Activity class in Android application development
Activity class in Android application development
In previous article we discussed about android activity class and task and task back stack, activity life cycle and so on. In this article we will discuss methods of activity class.
OnCreate method
This method is called when an activity is created. This method sets up the initial state. It carry out the following four functions.
- Call super.onCreate() so android can do some of its own initializations.
- It will set the activity’s content view. Which tell android what the activity’s UI should be.
- Retail any references to UI views as necessary.
- Configure the views as necessary
As you can see the image above for OnCreate method. First it calls super.onCreate method. Then it sets the content view. After setting the content view it initializes the UI elements and then link the UI elements to the code as button.setOnClickListener.
OnRestart Method
OnRestart is another activity life cycle method and is called when an activity is stopped and is about to restart. We can call any typical actions or special processing that needed only after having been sopped.
OnStart() Method
Onstart is called when an activity is about to be visible. We can start when-visible behaviors.
OnResume Method
OnResume method is called when activity is visible and about to start interacting with user. We start foreground-only behaviors. things like starting animations or starting a background sound track.
OnPause Method
OnPause Method is called when activity is about to loose focus or focus is about to switch to another activity. Typical actions taken on this method are shutdown-foreground only behaviors, like killing animations or save any persistent state that user has added.
OnStop Method
Activity is no longer visible to the user. At this point it is possible that activity may be restarted later. This method may not be called when android kills the activity, may be because of low memory.
OnDestroy Method
OnDestroy method is called when activity is about to be destroyed. But it may not be called when android kills the activity.
Starting Activities
- To start an activity We need to Create an Intent Object specifying the activity to start.
- Then we need to pass the newly created Intent to methods like startActivity() or startActivityForResult()
- StartActivity will start an activity but startActivityForResult will also start activity but it will do so with an expectation that the started activity will provide a result back to the calling activity and it invokes a callback method when called activity finishes to return a result.
Started activity can set its result by calling Activity.SetResult.
Result has codes like
RESULT_CANCELLED
RESULT_OK
RESULT_FIRST_USER
or we can add custom result codes.
When an Activity calls startActivityForResult(), it will eventually receive a callback to onActivityResult() method. and when one Activity wants to start another activity it creates an Object that specifies which Activity it wants to start and type of this Object is Intent Object.
Handling Configuration Changes
A device’s configuration refers to device and application characteristics related to application resources, things like languages used, screen size, keyboard availability and device orientation. These device orientations can change at run time. On configuration change android kills the current activity and restarts it. Since configuration changes can happen frequently so we should make sure that activity restarting is fast.
Suppose if we have an Android Device and we moved a device from portrait to landscape mode and then again from landscape to portrait mode that will cause the current activity to be killed and restarted twice. So if you start up code is slow than that will effect user’s experience with your application. So to improve the speed of configuration changes android allow you to do two things.
- When configuration changes are occurring and arbitrary java object can be created that caches important state information.
- Configuration can be handled manually, avoiding the whole restart and shut down sequence.
Let us discuss these methods one by one
Retaining an Object
The hard to recompute data can be cached to speed up handling of configuration changes.

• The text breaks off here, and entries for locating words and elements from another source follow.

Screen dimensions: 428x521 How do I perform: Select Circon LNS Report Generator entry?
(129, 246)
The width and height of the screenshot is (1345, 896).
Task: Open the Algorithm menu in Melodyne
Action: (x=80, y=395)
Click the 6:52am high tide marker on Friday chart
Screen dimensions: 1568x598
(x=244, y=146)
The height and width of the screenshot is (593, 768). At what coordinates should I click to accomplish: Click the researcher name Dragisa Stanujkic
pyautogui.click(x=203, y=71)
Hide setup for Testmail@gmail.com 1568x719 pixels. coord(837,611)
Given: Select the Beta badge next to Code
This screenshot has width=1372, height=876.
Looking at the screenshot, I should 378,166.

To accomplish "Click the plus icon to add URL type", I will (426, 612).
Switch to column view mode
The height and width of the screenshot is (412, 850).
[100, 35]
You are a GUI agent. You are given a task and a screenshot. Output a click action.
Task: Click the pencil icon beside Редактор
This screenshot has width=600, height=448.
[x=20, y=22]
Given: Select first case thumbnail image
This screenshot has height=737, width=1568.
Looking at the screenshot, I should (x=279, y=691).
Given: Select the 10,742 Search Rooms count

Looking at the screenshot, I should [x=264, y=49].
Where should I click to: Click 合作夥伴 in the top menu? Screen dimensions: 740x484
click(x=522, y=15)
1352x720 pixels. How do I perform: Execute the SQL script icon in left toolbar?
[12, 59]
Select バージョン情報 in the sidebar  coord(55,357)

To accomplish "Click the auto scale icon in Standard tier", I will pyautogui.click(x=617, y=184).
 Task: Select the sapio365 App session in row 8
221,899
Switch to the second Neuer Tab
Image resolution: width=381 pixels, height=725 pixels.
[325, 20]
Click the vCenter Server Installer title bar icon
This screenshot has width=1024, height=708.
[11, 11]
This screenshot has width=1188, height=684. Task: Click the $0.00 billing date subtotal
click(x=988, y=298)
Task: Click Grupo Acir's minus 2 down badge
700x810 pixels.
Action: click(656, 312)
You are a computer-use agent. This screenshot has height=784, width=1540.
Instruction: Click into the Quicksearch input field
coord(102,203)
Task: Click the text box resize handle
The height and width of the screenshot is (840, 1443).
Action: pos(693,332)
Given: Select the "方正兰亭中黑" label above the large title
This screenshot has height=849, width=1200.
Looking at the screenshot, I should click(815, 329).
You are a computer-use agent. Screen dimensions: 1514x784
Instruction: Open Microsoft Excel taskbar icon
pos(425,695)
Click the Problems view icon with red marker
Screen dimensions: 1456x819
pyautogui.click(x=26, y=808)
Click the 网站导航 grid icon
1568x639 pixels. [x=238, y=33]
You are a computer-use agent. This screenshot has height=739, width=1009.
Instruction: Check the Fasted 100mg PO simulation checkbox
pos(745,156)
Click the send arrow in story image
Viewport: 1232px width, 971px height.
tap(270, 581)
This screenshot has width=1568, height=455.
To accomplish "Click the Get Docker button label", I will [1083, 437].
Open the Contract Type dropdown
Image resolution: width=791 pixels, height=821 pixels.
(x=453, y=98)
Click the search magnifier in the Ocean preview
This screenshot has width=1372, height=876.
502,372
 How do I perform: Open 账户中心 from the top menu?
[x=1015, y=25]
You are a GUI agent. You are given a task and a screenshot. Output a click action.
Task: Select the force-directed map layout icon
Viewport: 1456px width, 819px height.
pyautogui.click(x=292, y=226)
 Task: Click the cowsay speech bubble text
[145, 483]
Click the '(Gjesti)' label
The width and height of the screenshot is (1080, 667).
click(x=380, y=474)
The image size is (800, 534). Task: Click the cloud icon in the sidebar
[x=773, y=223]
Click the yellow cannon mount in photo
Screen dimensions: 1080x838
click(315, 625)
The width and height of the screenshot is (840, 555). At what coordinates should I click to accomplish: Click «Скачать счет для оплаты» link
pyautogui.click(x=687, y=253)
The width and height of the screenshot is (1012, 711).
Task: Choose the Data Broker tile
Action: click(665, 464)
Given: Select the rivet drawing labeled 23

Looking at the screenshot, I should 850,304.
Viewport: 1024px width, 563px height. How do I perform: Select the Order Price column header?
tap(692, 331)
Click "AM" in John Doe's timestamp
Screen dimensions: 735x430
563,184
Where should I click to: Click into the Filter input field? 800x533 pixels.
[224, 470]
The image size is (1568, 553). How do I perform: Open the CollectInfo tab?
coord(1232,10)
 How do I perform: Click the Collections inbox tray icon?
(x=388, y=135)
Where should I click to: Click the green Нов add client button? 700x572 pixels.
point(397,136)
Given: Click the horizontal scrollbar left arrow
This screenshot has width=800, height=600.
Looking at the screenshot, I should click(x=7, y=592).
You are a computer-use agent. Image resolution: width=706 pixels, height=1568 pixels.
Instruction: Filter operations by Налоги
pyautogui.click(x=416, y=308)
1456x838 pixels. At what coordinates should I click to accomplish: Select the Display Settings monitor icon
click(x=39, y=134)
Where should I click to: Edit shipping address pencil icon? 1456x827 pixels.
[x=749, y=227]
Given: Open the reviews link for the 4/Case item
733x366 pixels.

We can do this by overriding
onRetainNonConfigurationInstance() method to build and return configuration object and will be called between onStop() and onDestroy(). The object that is build and returned by onRetainNonConfigurationInstance() method cab be retrieved when the activity is recreated, by calling getLastNonConfigurationInstance () during onCreate() to recover retained object.
Important Note: These methods have been deprecated in favor of methods in Fragment class.
Manual Configuration
We can declare the specific changes that our application will handle in AndroidMenifist.xml file. When we handle changes manually Activity’s onConfigurationChanged() method is called, pass a configuration object specifying the new device orientation.